Lectures were a key part of university’s brand, the great universities had the great lectures engaging in public thinking and motivating students to critically read ‘the texts’. [In effect, the book and the lecture were a combined package].
So the uniqueness of a university is to take thinking and improvisation of conveying information as someone thinking for themselves. If all your interested in is cutting edge research or imparting vocational knowledge then there are much more effective ways of doing this than universities.

Q. Why is the lecture the best way of supporting students to think for themselves rather than, eg, direct dialogue?
A. but students still need to learn to think for themselves. A lecture has a argumentative form with an expectation that people will object. The key issue here is enactment and role-modelling of a public disputation (as well as in seminars, tutorials etc….).

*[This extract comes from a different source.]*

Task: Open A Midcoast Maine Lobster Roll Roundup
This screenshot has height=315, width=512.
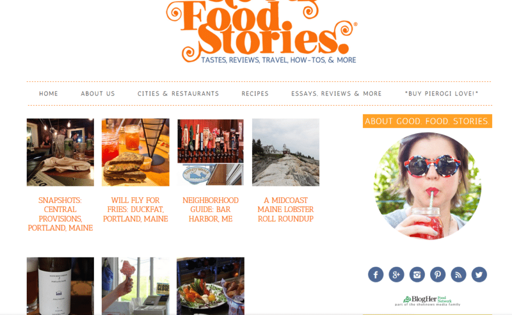Action: [286, 210]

The public performance of thinking for yourself is the unique brand of the university.

Q. can we not model thinking for yourself beyond the oral tradition?
A. an important aspect is taking responsibility and multi-modality includes a danger that you can avoid taking responsibility by blaming the text, the slides etc… It is important to show the process of weighing and measuring alternatives perspectives.

Q. how can academic freedom be rearticulated in a networked world?
A. everyone is an information provider and universities should be more adventurous in entering these spaces, eg, in promotion of the strong lecturers. Links this to recruitment processes as academics should be performers – that HE should be dramatic! but this also requirs higher production values – Hollywood productions and Hollywood budgets!